## INSTRUCTIONS FOR THE TASK
Below are some records. Copy every line in them that holds "computer".

## SUPPLIED INFORMATION
__________

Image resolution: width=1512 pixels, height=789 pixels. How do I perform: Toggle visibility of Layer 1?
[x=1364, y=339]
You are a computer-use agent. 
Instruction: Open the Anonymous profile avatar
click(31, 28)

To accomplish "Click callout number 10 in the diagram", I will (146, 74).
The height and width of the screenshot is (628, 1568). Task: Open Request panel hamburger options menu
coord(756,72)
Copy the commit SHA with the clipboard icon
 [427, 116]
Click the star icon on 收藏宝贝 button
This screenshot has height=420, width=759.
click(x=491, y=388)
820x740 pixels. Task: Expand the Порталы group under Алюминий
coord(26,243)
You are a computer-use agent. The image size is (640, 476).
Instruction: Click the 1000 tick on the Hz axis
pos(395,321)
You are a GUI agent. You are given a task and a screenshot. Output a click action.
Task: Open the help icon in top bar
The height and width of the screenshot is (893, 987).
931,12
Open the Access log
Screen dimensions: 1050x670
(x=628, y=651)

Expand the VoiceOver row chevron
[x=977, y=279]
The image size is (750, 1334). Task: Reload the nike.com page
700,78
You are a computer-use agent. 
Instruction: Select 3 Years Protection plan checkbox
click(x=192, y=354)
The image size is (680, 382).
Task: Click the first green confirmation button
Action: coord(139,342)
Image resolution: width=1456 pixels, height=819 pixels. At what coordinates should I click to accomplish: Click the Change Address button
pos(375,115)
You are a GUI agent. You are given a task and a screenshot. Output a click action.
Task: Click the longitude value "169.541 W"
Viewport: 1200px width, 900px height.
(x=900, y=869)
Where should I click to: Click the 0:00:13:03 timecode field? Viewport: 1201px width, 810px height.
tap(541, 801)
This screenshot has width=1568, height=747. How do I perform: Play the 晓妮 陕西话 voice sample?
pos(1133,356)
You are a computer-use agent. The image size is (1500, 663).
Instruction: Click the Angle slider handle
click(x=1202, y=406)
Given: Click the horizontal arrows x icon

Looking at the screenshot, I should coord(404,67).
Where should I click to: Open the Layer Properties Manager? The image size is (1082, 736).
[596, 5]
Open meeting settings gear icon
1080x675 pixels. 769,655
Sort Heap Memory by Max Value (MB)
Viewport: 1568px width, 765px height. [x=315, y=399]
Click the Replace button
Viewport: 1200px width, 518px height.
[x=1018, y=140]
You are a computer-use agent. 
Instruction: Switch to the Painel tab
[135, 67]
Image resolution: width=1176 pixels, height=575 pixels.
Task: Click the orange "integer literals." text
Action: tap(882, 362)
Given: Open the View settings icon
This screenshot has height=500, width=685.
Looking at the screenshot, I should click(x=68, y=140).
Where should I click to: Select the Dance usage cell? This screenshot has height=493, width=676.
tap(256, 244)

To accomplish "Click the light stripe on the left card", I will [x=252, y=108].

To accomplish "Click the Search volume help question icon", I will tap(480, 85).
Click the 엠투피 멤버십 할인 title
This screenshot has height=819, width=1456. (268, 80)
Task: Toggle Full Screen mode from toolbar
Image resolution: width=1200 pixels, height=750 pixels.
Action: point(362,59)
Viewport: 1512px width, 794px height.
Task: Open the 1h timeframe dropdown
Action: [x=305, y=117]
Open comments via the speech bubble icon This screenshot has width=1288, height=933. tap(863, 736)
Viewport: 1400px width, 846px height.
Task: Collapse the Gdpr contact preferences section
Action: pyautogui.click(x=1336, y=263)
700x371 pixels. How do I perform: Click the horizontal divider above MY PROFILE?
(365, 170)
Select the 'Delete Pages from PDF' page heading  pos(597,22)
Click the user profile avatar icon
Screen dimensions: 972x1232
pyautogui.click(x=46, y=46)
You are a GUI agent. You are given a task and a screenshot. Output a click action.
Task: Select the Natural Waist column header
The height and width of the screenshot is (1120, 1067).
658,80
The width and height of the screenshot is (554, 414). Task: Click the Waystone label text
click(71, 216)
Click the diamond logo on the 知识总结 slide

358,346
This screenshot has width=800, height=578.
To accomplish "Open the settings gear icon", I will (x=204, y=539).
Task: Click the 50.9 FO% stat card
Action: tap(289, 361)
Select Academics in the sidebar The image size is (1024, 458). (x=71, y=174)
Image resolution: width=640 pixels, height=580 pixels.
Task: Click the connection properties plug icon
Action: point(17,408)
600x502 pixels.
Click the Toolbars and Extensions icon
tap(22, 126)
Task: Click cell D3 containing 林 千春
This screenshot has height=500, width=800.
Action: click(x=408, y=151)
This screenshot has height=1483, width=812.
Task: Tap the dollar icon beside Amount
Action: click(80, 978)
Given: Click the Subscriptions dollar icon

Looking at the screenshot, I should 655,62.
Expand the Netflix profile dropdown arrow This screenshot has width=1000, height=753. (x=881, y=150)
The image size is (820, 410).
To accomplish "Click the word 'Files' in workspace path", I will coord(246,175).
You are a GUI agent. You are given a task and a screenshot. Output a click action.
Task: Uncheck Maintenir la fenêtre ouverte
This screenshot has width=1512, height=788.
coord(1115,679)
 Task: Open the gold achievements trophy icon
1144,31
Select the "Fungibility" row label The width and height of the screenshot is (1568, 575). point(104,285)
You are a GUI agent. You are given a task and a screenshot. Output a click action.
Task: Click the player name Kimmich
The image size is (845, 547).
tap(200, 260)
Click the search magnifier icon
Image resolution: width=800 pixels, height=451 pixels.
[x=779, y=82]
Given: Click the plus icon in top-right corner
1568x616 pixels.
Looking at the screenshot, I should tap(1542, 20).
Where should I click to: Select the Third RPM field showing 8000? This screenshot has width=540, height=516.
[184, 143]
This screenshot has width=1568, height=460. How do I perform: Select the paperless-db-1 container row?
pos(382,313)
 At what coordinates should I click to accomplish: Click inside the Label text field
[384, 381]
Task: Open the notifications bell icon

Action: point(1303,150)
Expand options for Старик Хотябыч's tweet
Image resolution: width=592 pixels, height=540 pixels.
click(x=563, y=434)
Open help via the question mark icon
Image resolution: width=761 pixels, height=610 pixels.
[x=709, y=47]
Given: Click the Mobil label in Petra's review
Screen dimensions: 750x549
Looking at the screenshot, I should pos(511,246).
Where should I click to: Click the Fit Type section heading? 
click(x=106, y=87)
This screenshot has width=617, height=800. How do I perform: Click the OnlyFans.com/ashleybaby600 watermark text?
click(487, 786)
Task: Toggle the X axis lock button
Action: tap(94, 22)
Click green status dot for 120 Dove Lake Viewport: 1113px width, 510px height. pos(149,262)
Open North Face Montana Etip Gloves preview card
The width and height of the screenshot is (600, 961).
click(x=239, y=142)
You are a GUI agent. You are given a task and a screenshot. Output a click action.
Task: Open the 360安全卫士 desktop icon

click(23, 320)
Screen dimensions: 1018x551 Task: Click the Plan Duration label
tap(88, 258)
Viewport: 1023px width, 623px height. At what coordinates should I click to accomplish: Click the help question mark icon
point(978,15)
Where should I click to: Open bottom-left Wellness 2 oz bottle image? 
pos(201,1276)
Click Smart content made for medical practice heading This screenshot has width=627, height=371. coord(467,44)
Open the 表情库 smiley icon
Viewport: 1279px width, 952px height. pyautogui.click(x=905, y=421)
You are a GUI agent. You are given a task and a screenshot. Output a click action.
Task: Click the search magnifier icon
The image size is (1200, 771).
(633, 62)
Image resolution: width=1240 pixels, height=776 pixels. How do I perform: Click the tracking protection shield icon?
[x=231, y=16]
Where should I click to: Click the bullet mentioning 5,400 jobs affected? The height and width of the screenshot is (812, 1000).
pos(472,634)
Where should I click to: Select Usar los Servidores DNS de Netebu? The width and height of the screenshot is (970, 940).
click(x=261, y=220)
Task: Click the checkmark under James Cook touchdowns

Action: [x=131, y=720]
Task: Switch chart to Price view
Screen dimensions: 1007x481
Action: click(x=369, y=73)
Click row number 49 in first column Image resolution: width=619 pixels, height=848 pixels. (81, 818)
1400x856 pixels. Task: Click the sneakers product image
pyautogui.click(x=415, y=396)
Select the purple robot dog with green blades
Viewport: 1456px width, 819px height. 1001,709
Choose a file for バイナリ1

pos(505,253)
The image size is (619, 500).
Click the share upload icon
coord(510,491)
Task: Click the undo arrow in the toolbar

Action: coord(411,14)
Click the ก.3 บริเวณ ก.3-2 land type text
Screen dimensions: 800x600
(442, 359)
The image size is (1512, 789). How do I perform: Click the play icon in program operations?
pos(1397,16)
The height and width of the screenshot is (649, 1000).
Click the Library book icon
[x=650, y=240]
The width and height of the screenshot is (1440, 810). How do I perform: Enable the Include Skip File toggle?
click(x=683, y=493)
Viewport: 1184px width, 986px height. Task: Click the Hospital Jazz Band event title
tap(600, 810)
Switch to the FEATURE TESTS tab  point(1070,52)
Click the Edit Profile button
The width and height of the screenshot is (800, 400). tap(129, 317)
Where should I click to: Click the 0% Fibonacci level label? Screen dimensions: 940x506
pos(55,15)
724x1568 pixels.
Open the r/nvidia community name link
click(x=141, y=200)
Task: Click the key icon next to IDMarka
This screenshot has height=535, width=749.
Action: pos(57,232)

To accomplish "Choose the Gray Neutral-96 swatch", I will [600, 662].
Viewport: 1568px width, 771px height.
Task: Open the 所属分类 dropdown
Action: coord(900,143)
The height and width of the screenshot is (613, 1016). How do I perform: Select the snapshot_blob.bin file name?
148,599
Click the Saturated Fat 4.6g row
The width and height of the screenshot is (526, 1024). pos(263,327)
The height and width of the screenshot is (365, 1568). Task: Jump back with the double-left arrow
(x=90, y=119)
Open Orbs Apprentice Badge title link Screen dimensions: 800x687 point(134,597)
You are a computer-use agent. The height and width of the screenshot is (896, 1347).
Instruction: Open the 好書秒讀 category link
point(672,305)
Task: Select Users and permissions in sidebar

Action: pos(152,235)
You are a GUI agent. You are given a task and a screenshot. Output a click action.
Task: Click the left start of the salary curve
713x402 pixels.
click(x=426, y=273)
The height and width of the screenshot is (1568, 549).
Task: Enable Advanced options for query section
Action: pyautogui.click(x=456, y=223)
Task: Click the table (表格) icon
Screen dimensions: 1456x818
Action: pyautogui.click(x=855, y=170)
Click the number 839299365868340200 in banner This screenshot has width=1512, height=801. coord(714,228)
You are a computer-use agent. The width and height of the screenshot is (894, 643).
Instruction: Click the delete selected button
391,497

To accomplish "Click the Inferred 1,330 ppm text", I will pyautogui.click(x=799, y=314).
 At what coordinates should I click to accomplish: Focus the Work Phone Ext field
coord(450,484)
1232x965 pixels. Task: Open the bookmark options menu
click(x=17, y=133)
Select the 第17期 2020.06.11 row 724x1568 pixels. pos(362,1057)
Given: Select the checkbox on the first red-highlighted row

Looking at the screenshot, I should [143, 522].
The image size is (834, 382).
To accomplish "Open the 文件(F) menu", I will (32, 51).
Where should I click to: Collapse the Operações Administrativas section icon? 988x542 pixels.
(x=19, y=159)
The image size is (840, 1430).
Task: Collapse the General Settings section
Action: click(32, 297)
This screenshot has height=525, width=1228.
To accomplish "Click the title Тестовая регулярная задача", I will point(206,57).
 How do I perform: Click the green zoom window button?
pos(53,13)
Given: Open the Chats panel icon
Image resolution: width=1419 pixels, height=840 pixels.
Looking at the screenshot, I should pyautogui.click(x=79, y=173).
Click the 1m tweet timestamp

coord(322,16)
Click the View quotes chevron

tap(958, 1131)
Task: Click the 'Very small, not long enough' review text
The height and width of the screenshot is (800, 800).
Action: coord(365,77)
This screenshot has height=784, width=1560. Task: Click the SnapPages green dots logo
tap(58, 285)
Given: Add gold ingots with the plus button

__________

## TASK OUTPUT
You are a computer-use agent. 
You are a computer-use agent. The image size is (640, 476).
You are a computer-use agent. 
You are a computer-use agent. The image size is (1500, 663).
You are a computer-use agent. 
You are a computer-use agent. The height and width of the screenshot is (896, 1347).
You are a computer-use agent. The width and height of the screenshot is (894, 643).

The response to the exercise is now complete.